La cuchilla cruel con que ese monstruo

 

Vuestra preciosa vida ahora amenaza.

 

¿Puedo darla, señor?

EDUARDO.

   Yo la permito,

 

Pero digna de mí, libre de infamia.

ATAIDE.

Sí lo será: yo en nombre de Eduardo

 

Prometo a Asán su libertad, su patria,

 

Si las preciosas vidas que ahora ofende,

 

Con generoso aliento las ampara.

 

Elija Asán entre quedar tendido

 

En esta triste y desigual batalla

 

Con el verdugo bárbaro a quien sirve,

 

O ir a buscar en su nativa playa

 

La dulce esposa, los amados hijos,

 

Y en sus abrazos recrear su alma.

 

¿Lo escuchaste, africano?

ASÁN.

                 Ya he elegido.

 

¡Salir de esclavitud, ver a mi patria,

 

Mis amores gozar! -Tú eres un blanco,

(A EDUARDO.)

 

¿Puede un negro fiar en tu palabra?

EDUARDO.

A nadie faltó nunca.

ENRIQUE.

   Asán, no escuches

 

Su cobarde promesa: esas ventajas

 

Y aún más te ofrezco yo.

ASÁN.

              Tú siempre has sido

 

Un infame, un traidor; ¿qué confianza

 

Puede en ti haber? Ninguna. Sed pues libres.
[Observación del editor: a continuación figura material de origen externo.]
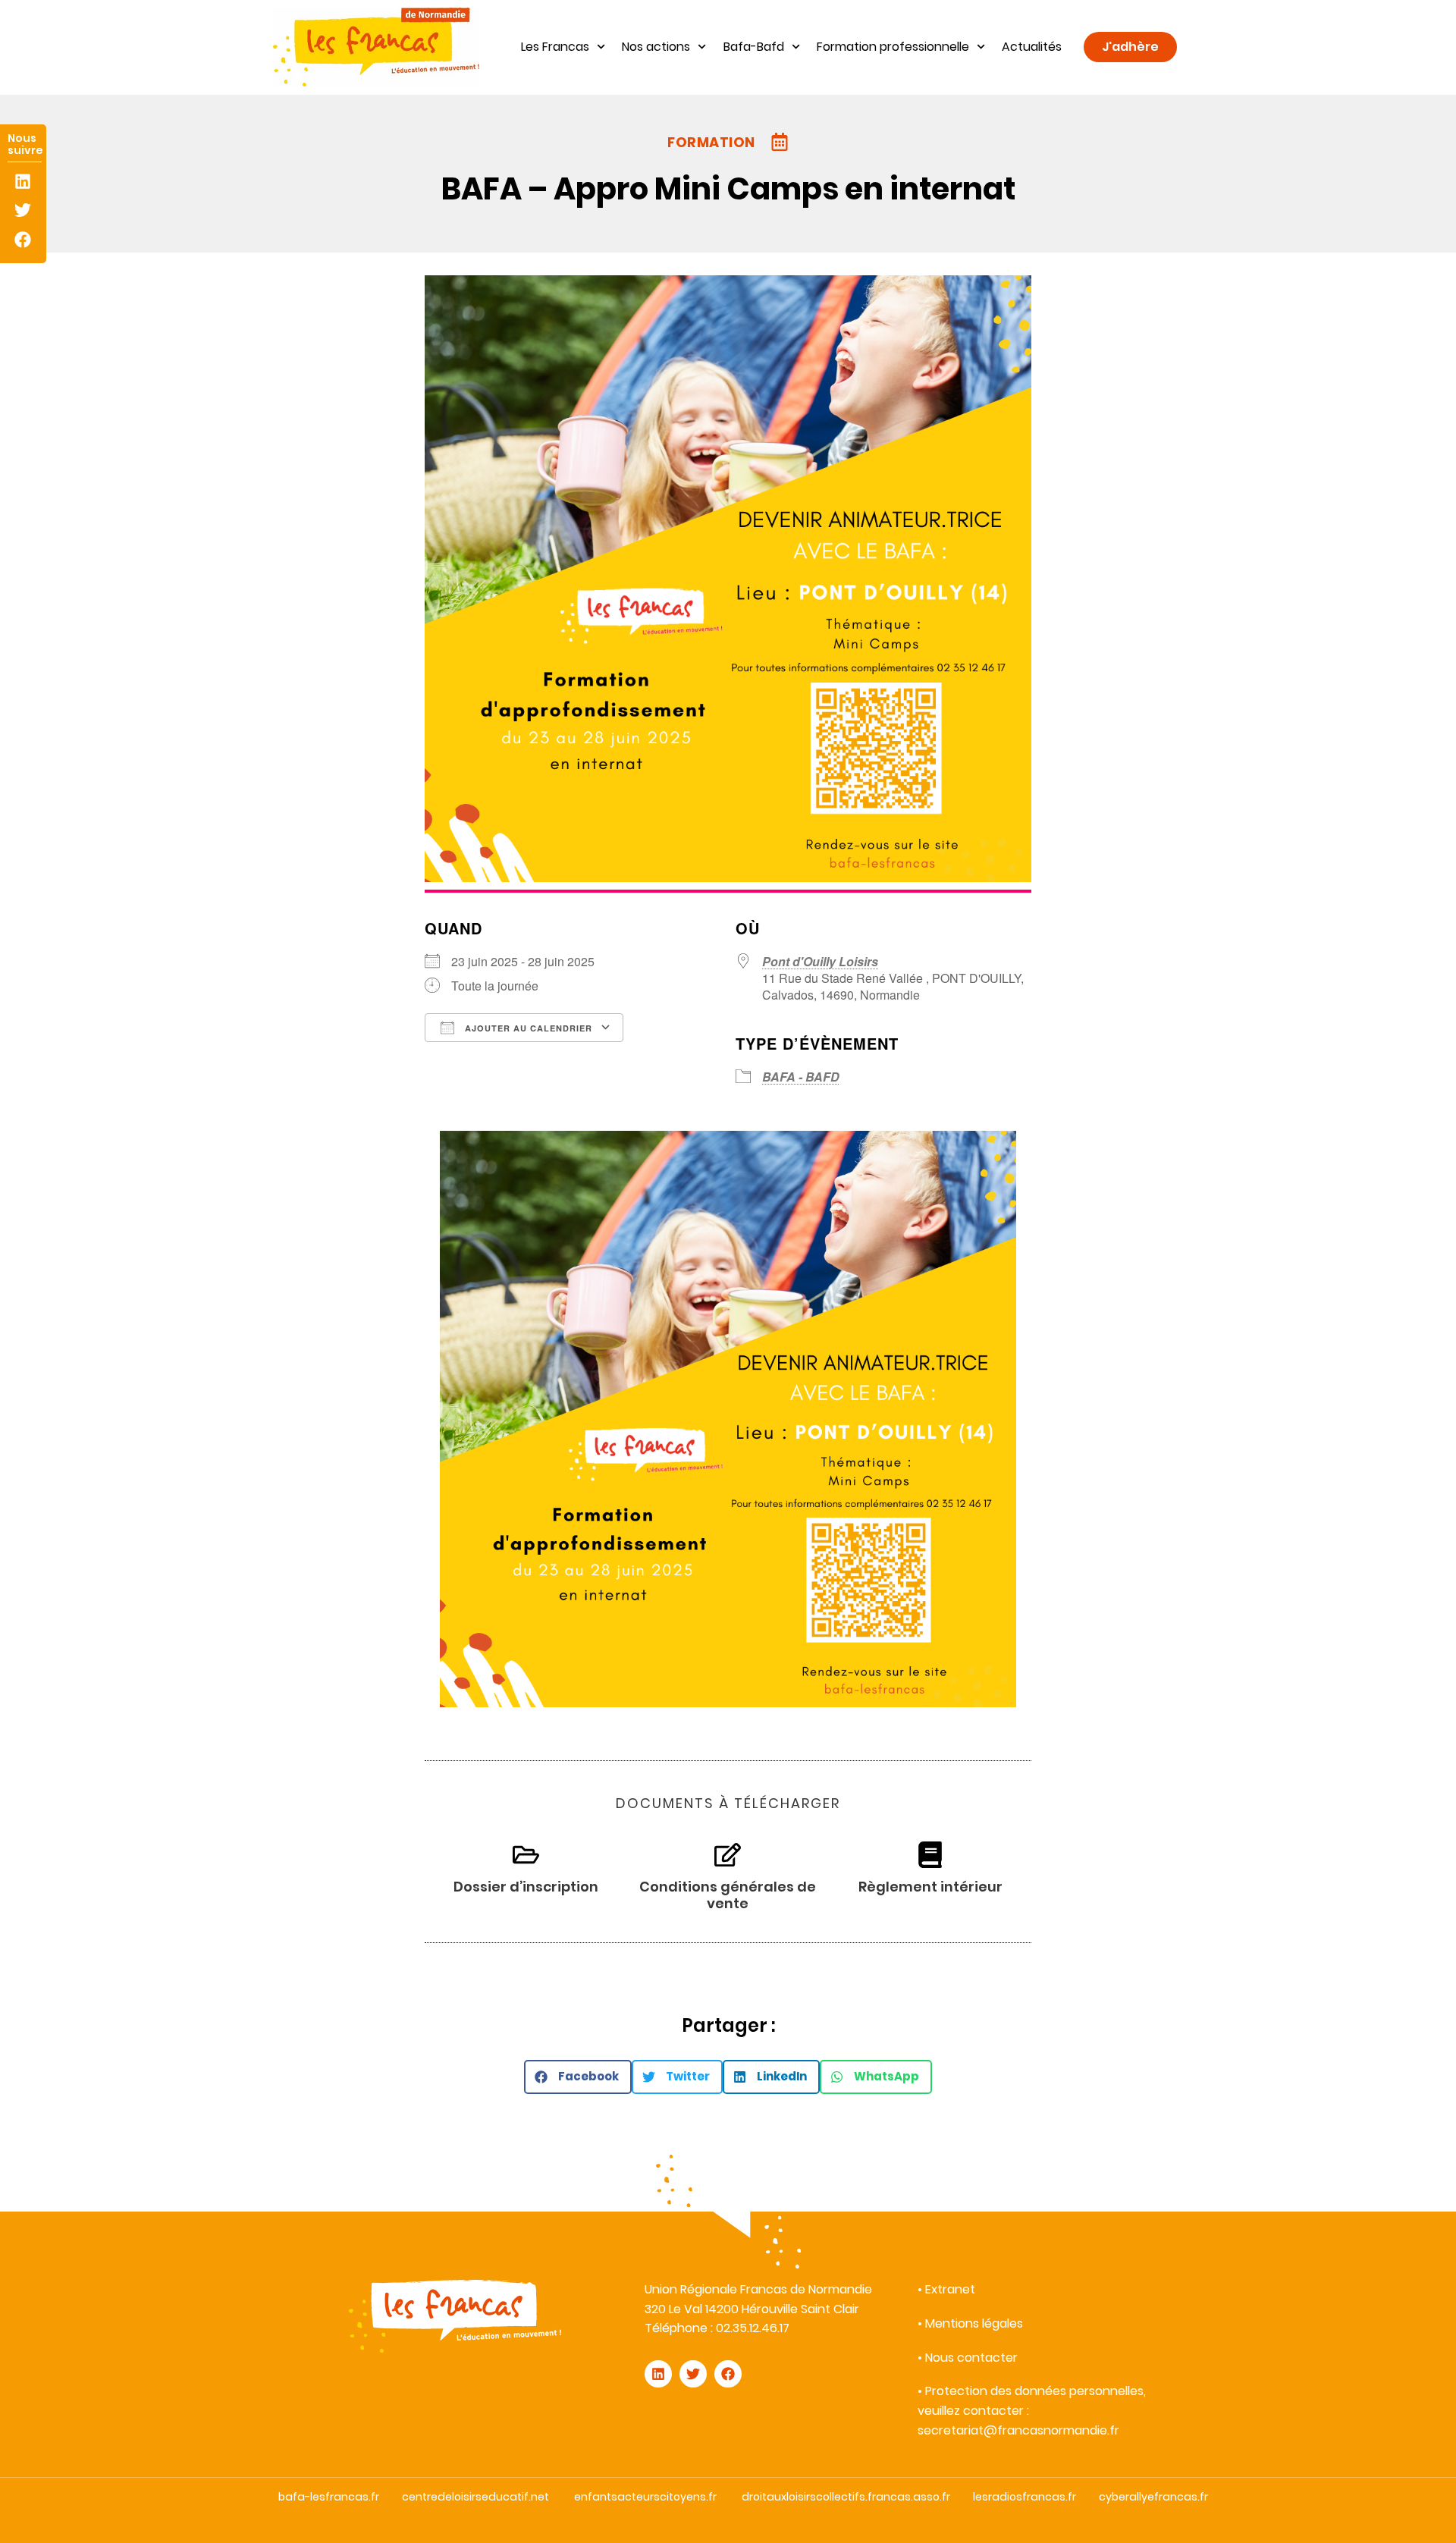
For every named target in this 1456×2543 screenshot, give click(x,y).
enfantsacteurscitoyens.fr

(Diciendo esto coge a EDUARDO y VIOLANTE, y les entrega a OREN.)

ENRIQUE

¡Pese a mi horrible suerte!

ASÁN.

                    Ya acabadas

 

Están tu usurpación y tiranía:

 

Húndete en el infierno, que te aguarda,

 

Y deja libre respirar la tierra.

OREN.

(Cogiendo una espada de manos de un soldado, y presentándola a ENRIQUE.)
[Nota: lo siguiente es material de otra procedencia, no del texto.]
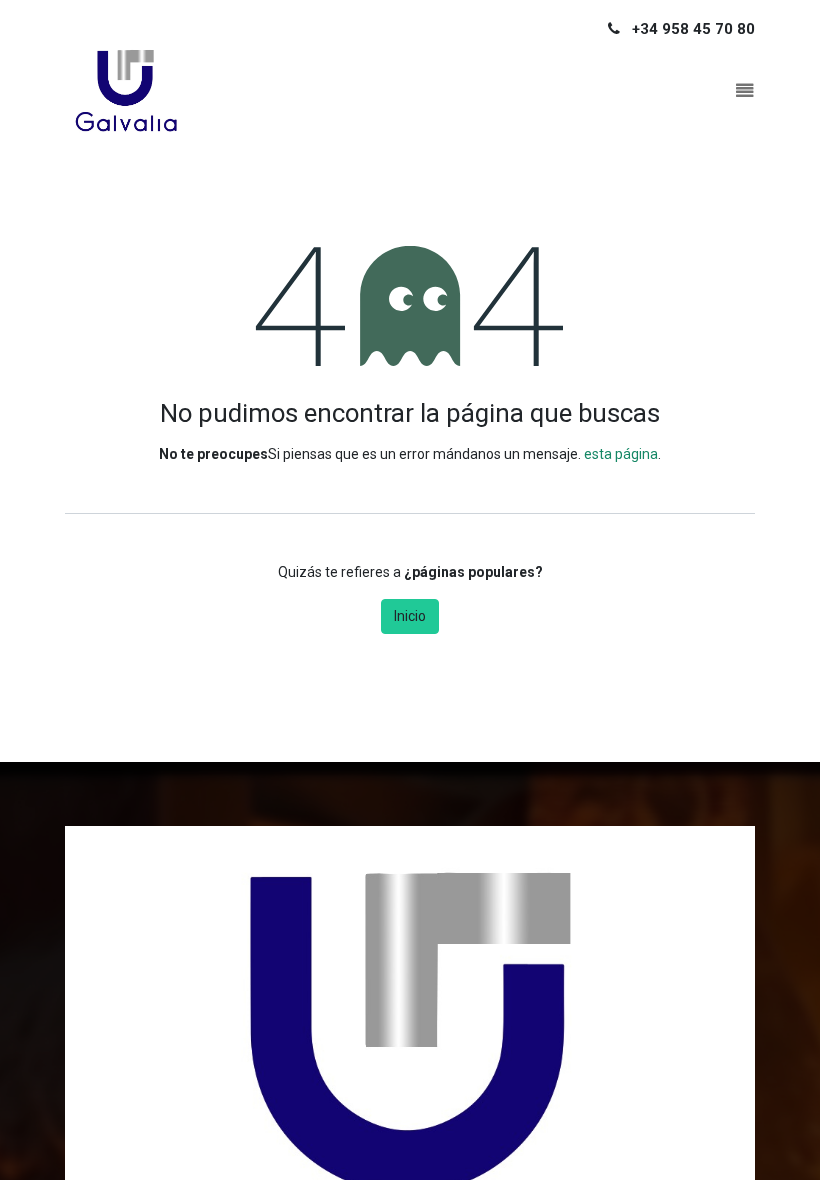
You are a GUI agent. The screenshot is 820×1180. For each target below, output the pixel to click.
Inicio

Y yo ¿a qué espero ya? Toma esa espada;Defiéndete.

 

 

 

 

EDUARDO.

           Aguardad: ingrato Enrique,

 

 

Cuando más fiera tu execrable saña

 

 

Irritaba tu brazo, y tu cuchillo

 

 

Sobre Violante y sobre mí brillaba,

 

 

No quise recordarte mis favores

 

 

Ni abatirme al dolor y a las plegarias;

 

 

Mas ya en aqueste instante en que te veo

 

 

Agonizando entre tu misma rabia,

 

 

Y que con ciega confusión revuelves

 

 

La muerte la prisión las tristes ansias,

 

 

El insufrible afán que en mí cargaste,

 

 

Yo no puedo olvidar que en las entrañas

 

 

Donde recibí el ser, el ser tuviste;

 

 

Yo no puedo olvidar que en nuestra infancia

 

 

Tierno amigo me fuiste, y que conmigo

 

 

Por los senderos del honor entrabas.

 

 

Escucha: tras tus crímenes no hay medio

 

 

De darte la amistad, la confianza

 

 

De un hermano; mas vive: el pecho mío

 

 

Se niega estremecido a tal venganza.

 

OREN.

¡Cómo! ¿Y ofensas tantas sin castigo

 

 

Quedarán?

 

VIOLANTE.

          Sí, que viva, y que su alma,

 

 

Si es capaz de virtudes, en vosotros

 

 

A adorarlas aprenda.

 

ENRIQUE.

 Esto faltaba,

 

 

Este oprobio cruel que me confunde

 

 

Y mi encendido pecho despedaza.

 

 

¿Yo deberte la vida? No, Eduardo,

 

 

No me la des... Si acaso la aceptara,

 

 

Llegara tiempo en que beber tu sangre

 

 

A saciar mi furor aún no bastara.

 

 

¿No te lo dije ya? La tumba sola

 

 

Puede a nuestras discordias ser muralla.

 

 

¡Vida de ti!... ni aún muerte.

 

(Arranca de repente el puñal que tiene Alí, se hiere, y cae en sus brazos.)

 

VIOLANTE.

              ¡Desdichado!

 

 

Su rencorosa condición le acaba.

 

ENRIQUE.

(Con voz desfallecida.) Alí, tú solo aquí no me has vendido;

 

 

Tal vez mi suerte compasión te causa:

 

 

Sácame tú de aquí, llévame adonde

 

 

Sin que le pueda ver rinda yo el alma.